I found out yesterday that the Canadian philosopher Ian Hacking has passed away. The University of Toronto philosophy department has a notice here, and Brian Leiter's philosophy blog has some great reminiscences here. What follows are my own reflections on his passing.
It is difficult for me to overstate how important Ian Hacking was to me as a thinker.
Throughout my life, I have had a tendency to form what we now commonly refer to as "parasocial relationships". I'd find someone to admire and I'd read everything about them and then eventually I'd move on.
So it was in the early 2000s that I embarked on a (in hindsight ill-conceived) plan to get an MA in philosophy from the University of Toronto. The reason for this was pretty straightforward - at the time I was being passed over for jobs in the Ontario Government (where I worked) for people who had MAs in...just about anything. It was that simple!
At that point getting a graduate degree in music was out of the question (Why? Good question!) but in any case, like most clever young men, I thought I would really like to pursue a philosophy degree.
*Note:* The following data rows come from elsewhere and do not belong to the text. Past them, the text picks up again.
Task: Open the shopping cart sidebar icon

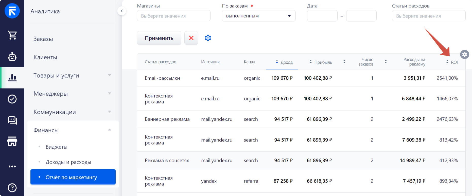Action: pyautogui.click(x=12, y=35)
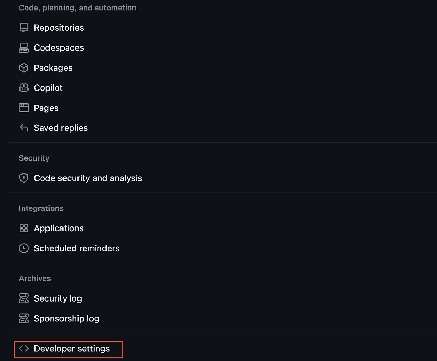Open Copilot settings

coord(48,88)
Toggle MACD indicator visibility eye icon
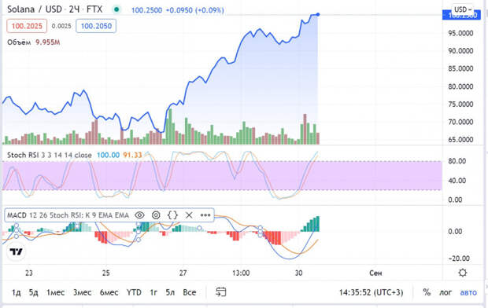Screen dimensions: 488x308 point(140,215)
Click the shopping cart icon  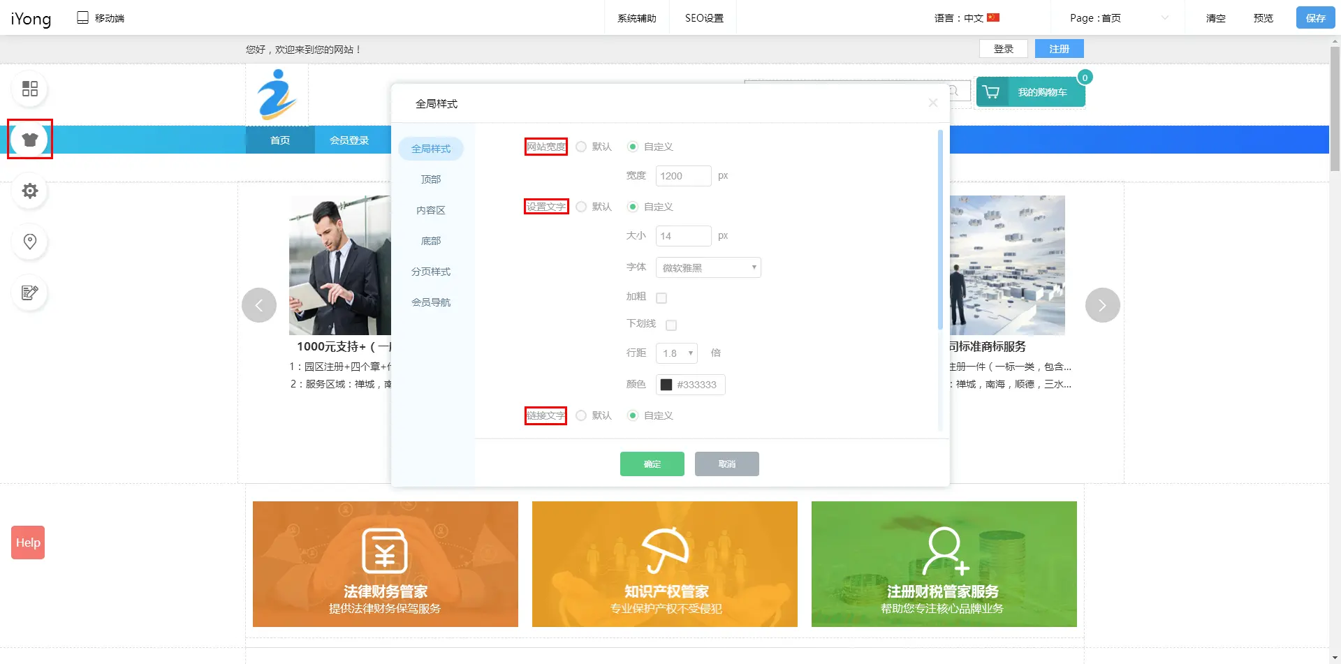pyautogui.click(x=991, y=92)
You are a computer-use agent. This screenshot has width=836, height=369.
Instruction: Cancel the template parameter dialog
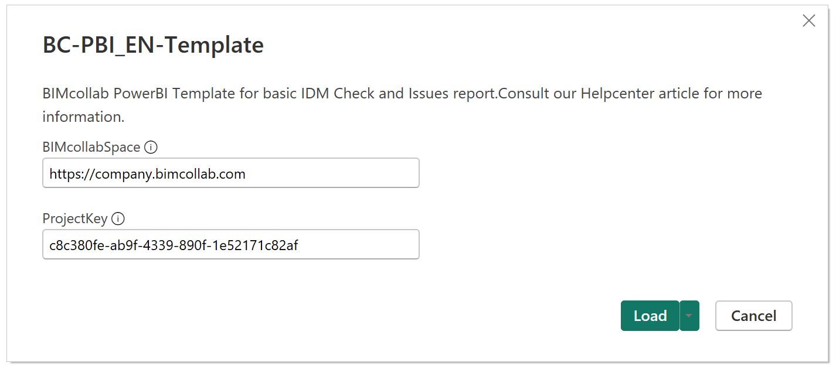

However, there was a catch - as someone with a music degree, I needed at least 10 half courses in philosophy to apply for the the MA program. I should add, and this will be important for later, U of T had very restricted enrollment for the MA due to the fact that the department, like most departments, saw its graduate program as a training program, and no one gets a job with an MA in philosophy - no one, except I hoped, for myself!
Anyway, I started accumulating credits, and at some point (the specific moment is lost to time) I found out about Ian Hacking. It might have been at a philosophy social, where I met him and had a nice brief conversation with him about his Wittgenstein course (which I couldn't take due to a scheduling conflict - I was taking these courses while holding down a full time job).
At some point, I started reading his work and was blown away by it. Although the analytic/continental philosophy wars seem to have died off, at the time (2002-2006?) they were very much alive. Ian Hacking somehow managed to straddle this distinction - he had come out of the analytical side, discovered Foucault, and then did philosophical genealogies à la Foucault, but which were in fact, much better than anything Foucault had produced.
Beyond this, he was perhaps the clearest philosophical writer I had ever read - he could take virtually any concept, from either side of the-then philosophical divide, and make it easy to understand for those of us who perhaps didn't have the time to invest in just reading the texts.
I read everything he wrote - books, papers, essays, even his reviews in the NY Review of Books. I wasn't ever able to take a course with him, again mostly due to scheduling conflicts, but so much of my philosophical underpinnings come from that reading - far more than any of the coursework I did.
In fact, calling my relationship to him "parasocial" doesn't really do justice to his influence on my thinking - it's more akin to ancient understanding of philosophical schools (Pierre Hadot's What is Ancient Philosophy? is a great introduction to this topic), where the practice of reading and discussing a philosopher's work transforms one's own perceptions of the world.
That's the kind of effect he had on me. I never got into the MA program (and wound up doing something very different indeed!) but I regularly think about Ian Hacking, his sense of wonder, and how he did philosophy, and it makes me want to look at the world anew after so many years of closing myself off to it.
I wish there were more people out there like him, and even if he never founded a philosophical school on the Athenian model, I'd like to think that his legacy might prod some of us (me, just me), to, in a clumsy paraphrase of one of his books, try to do a little less representing, and a little more intervening.